* _WHAT THE TASK ASKS_: Please print each record below exactly as it is written.

-------- THE DATA --------

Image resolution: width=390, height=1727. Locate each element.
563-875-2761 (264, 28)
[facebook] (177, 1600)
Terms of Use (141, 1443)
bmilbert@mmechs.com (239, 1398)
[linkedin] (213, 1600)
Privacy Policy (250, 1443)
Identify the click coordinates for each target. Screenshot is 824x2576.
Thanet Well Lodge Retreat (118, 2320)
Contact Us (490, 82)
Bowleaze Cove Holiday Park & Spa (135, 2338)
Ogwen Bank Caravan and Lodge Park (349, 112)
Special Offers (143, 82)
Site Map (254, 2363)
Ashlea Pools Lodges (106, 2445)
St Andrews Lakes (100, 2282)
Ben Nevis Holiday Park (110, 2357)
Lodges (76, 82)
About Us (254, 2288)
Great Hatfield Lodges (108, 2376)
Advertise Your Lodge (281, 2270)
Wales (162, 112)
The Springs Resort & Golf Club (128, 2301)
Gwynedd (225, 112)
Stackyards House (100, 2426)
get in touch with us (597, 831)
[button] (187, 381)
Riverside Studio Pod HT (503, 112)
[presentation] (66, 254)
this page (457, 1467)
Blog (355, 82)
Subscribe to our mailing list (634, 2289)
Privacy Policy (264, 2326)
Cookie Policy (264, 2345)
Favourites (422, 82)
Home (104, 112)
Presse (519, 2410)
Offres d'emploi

--------

* _ANSWER SPACE_:
Image resolution: width=390, height=1727. Locate each element.
563-875-2761 (264, 28)
[facebook] (177, 1600)
Terms of Use (141, 1443)
bmilbert@mmechs.com (239, 1398)
[linkedin] (213, 1600)
Privacy Policy (250, 1443)
Identify the click coordinates for each target. Screenshot is 824x2576.
Thanet Well Lodge Retreat (118, 2320)
Contact Us (490, 82)
Bowleaze Cove Holiday Park & Spa (135, 2338)
Ogwen Bank Caravan and Lodge Park (349, 112)
Special Offers (143, 82)
Site Map (254, 2363)
Ashlea Pools Lodges (106, 2445)
St Andrews Lakes (100, 2282)
Ben Nevis Holiday Park (110, 2357)
Lodges (76, 82)
About Us (254, 2288)
Great Hatfield Lodges (108, 2376)
Advertise Your Lodge (281, 2270)
Wales (162, 112)
The Springs Resort & Golf Club (128, 2301)
Gwynedd (225, 112)
Stackyards House (100, 2426)
get in touch with us (597, 831)
[button] (187, 381)
Riverside Studio Pod HT (503, 112)
[presentation] (66, 254)
this page (457, 1467)
Blog (355, 82)
Subscribe to our mailing list (634, 2289)
Privacy Policy (264, 2326)
Cookie Policy (264, 2345)
Favourites (422, 82)
Home (104, 112)
Presse (519, 2410)
Offres d'emploi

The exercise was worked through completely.